Thoracic Surgery Clinical Privileges
Name: ______
Effective from ______/______/______to ______/______/______
❏ Initial privileges (initial appointment) ❏ Renewal of privileges (reappointment)
All new applicants must meet the following requirements as approved by the Health Authority or Hospital, effective: ____/____/____. (Date accepted by PQASC)
Applicant: Check the “Requested” box for each privilege requested. Applicants are responsible for producing required documentation for a proper evaluation of current competence, current clinical activity, and other qualifications and for resolving any doubts related to qualifications for requested privileges. Please provide this supporting information separately.
[Department/Program Head or Leaders/ Chief]: Check the appropriate box for recommendation on the last page of this form and include your recommendation for any required evaluation.
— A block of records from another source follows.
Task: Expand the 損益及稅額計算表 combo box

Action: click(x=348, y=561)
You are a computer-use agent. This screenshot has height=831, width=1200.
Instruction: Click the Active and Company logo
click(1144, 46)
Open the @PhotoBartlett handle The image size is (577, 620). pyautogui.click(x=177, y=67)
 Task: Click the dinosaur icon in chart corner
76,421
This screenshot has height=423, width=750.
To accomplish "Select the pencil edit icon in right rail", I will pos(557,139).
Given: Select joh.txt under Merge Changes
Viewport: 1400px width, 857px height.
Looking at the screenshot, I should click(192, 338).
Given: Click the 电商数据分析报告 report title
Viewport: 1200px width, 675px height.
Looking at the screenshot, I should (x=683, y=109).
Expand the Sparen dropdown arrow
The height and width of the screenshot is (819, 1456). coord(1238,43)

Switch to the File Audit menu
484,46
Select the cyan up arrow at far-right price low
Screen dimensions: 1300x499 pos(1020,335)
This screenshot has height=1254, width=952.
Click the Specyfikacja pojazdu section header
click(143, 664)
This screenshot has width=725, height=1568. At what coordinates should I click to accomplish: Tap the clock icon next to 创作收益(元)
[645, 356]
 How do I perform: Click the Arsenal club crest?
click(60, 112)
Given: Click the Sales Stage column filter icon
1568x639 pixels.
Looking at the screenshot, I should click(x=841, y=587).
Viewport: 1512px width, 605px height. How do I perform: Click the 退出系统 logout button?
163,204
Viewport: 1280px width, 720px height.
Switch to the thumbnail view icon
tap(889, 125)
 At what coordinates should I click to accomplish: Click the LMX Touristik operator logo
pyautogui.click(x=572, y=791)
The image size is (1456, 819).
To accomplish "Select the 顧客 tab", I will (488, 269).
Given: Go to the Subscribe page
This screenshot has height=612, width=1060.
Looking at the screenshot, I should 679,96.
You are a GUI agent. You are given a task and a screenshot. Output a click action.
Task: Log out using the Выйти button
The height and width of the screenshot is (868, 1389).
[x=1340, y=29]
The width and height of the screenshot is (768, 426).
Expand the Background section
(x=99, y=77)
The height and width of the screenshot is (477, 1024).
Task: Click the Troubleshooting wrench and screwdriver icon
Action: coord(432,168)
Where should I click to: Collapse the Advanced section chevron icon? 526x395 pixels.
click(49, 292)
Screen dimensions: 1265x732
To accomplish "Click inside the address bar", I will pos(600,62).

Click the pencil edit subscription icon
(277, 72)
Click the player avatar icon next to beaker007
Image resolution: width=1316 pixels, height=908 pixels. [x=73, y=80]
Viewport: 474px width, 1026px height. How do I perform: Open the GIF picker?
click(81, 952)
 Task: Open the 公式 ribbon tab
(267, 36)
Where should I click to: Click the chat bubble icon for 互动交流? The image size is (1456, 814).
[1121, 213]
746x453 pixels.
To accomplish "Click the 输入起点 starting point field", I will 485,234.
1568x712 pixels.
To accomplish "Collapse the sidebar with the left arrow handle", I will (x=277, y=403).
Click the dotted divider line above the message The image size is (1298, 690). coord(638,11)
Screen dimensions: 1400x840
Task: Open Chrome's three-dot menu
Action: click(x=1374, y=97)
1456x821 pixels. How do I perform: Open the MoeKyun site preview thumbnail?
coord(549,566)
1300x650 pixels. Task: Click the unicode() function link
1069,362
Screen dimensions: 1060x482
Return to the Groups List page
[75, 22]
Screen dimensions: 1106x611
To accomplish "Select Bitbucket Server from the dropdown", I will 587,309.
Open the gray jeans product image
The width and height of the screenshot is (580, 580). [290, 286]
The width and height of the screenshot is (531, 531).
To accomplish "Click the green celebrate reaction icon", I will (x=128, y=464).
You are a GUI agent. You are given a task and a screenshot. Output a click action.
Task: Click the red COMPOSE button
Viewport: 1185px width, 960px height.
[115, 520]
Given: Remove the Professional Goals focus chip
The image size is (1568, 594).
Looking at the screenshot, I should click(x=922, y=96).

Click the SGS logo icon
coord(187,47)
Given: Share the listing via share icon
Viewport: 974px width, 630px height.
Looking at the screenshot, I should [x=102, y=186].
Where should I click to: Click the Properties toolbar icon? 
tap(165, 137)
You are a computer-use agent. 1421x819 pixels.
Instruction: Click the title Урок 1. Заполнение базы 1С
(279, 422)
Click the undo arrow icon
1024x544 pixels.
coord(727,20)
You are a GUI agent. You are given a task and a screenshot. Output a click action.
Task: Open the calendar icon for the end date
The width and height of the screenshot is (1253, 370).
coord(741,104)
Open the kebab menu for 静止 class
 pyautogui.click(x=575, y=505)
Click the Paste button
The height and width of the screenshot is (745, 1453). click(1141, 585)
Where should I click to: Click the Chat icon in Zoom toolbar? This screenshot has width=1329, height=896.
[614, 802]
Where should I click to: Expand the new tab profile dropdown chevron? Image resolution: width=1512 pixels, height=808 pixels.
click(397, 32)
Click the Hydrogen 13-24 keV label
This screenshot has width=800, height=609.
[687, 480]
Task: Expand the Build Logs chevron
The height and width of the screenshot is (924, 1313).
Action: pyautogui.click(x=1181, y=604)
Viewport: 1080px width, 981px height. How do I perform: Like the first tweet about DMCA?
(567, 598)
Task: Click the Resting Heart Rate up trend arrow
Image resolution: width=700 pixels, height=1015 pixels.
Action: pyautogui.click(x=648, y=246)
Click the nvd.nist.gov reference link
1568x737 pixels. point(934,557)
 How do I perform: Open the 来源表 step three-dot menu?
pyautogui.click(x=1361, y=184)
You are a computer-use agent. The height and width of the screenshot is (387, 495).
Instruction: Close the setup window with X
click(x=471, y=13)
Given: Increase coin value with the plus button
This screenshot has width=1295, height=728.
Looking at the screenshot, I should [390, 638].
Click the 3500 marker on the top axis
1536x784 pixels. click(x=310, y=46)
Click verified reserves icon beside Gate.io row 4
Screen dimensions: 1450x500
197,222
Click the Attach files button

If recommended with conditions or not recommended, provide the condition or explanation on the last page of this form.
With respect to the "standards for currency", the currency for exams or procedures suggested as a threshold are developed by practitioners in the field and are believed to be fair and reasonable and are not intended as a barrier to practice or service delivery. The focus of the standard is on those who are close to or below the threshold, so the situation can be discussed with the department head, and is not on the precise number for those who are well above the threshold. Regardless of the currency number, acceptable results must be demonstrated, especially for procedures with significant risk. Please review the four principles document for more information.
Other requirements
• Note that privileges granted may only be exercised at the site(s) and/or setting(s) that have sufficient space, equipment, staffing, and other resources required to support the privilege.
• This document is focused on defining qualifications related to competency to exercise clinical privileges. The applicant must also adhere to any additional organizational, regulatory, or accreditation requirements that the organization is obligated to meet.
Note: The dictionary will be reviewed over time to ensure it is reflective of current practices, procedures and technologies.
Grandparenting: Physicians holding privileges prior to implementation of the dictionary will continue to hold those privileges as long as they meet currency and quality requirements.
Definition
Thoracic Surgery is that branch of surgery concerned with congenital and acquired diseases of the chest wall, mediastinum, lungs, trachea, pleura, esophagus, stomach and diaphragm.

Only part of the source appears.